Plaintiffs are calling the injunction just another tool in the law enforcement toolbox, defense attorney Tara Haaland-Ford said.
However, crime rates are dropping, and there isn’t sufficient evidence to prove the gang nuisance is ongoing, she argued in her opening remarks.
“The toolbox is full, the toolbox is in working order, and these are extraordinary measures not needed in Santa Barbara,” she said.
Injunctions should only be used as a last resort because they prohibit commonplace, lawful activities and put parole-level conditions on everyday life, she argued.
“They would not even be allowed to head down to the waterfront with their children and family on the Fourth of July to watch the fireworks.”
While the plaintiffs are calling law enforcement officers and a gang injunction expert witness from Fresno County, the defense will be calling UCSB professor Edwina Barvosa, a social scientist who has studied injunctions, and community members who live, work and socialize in the proposed safety zones.
They’ll testify about a lack of gang activity and nuisance, Haaland-Ford said.
People in the community do not feel under siege by gangs, and they’re not creating an “intolerable invasion” of these neighborhoods, she said.
The defense also argued that the injunction won’t be a deterrent – violators would be charged with contempt in civil court – and could lead to a “suppressive backfire” making things worse.
Shapiro called Santa Barbara police Sgt. Dave Henderson as the first witness to talk about the data-mining project that led police to pursue a gang injunction.
Henderson, a 22-year-veteran of the department, was assigned to a team with street gang unit Officer Brian Miller, Detective Gary Siegel, two part-time detectives and two crime analysis employees.
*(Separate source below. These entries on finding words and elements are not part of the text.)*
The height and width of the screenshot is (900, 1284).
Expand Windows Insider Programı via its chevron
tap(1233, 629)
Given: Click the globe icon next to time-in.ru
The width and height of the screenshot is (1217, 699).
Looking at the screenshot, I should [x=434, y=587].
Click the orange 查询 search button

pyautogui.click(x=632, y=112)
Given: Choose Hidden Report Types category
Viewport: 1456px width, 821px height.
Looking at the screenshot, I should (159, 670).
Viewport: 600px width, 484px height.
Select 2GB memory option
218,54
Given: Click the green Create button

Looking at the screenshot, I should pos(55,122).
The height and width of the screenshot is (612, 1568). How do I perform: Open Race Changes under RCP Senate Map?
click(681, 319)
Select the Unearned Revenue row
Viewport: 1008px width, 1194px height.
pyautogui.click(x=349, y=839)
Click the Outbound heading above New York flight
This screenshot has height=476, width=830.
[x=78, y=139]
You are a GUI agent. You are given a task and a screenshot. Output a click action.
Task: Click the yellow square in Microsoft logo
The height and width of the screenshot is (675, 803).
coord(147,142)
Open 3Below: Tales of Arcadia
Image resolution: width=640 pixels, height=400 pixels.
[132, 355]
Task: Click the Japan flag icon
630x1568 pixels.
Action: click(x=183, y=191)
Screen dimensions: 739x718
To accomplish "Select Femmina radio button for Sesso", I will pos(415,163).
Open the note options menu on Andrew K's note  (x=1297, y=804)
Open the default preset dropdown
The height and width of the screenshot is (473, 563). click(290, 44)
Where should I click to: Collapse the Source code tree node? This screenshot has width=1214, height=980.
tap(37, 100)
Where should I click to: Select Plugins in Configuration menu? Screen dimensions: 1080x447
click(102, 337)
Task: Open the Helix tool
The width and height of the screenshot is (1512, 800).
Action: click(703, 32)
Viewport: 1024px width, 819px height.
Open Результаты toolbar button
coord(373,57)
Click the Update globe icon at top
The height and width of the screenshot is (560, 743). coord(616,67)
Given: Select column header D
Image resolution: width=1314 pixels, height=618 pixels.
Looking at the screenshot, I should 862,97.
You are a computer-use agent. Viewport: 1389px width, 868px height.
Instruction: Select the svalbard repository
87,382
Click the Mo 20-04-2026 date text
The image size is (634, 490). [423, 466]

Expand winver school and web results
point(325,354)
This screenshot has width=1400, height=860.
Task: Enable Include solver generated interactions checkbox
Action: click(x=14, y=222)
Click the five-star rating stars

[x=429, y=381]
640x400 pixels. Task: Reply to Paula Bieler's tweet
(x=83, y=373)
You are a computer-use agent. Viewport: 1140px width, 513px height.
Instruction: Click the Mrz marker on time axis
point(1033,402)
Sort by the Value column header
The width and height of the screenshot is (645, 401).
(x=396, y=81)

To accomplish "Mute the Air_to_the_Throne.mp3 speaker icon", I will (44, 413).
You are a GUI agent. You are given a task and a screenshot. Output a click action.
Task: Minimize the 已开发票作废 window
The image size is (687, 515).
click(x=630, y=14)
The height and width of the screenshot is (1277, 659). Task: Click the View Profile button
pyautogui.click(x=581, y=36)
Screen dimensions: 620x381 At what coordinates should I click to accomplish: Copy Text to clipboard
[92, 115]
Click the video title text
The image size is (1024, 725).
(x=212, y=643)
They worked on the project from June 2009 to January 2010.
They researched whether an injunction would be effective as a preventative tool, and knew “very little” when they started, Henderson testified.
To make a visual representation of gang incidents and crime, his team ultimately came up with a series of maps. They conducted interviews with 30 current and former gang officers and detectives, and came up with a list of 537 gang members and then went through the records system to find reports mentioning those people.
They found that arrest reports and gang-related criminal charges peaked in 2007, and were more highly-concentrated in the same pockets of the city over time, Henderson testified. That led to the safety zone recommendations.
There were several layers of checking to avoid duplication, and then records and information technology staff members made the maps showing Eastside-related and Westside-related offenses from 2004 to 2009, Henderson testified.
The maps are dotted with offenses all over the city, but concentrated on Westside, downtown and Eastside neighborhoods.
The “offenses” aren’t all arrests, some are just mentions of people in police reports. As a result, the dots on the maps range from homicides all the way down to violating curfew.
The defense says the methodology is flawed and police included people whether they were the reporting party, witness, victim or suspect, with no differentiation in the data.
Police also don’t separate the more-violent Part 1 crimes from Part 2 crimes with gang offenses, so it’s unclear how many are low-level nuisance crimes and how many are more serious, Haaland-Ford said in her opening remarks.
The trial is scheduled to continue Wednesday in Santa Barbara County Superior Court.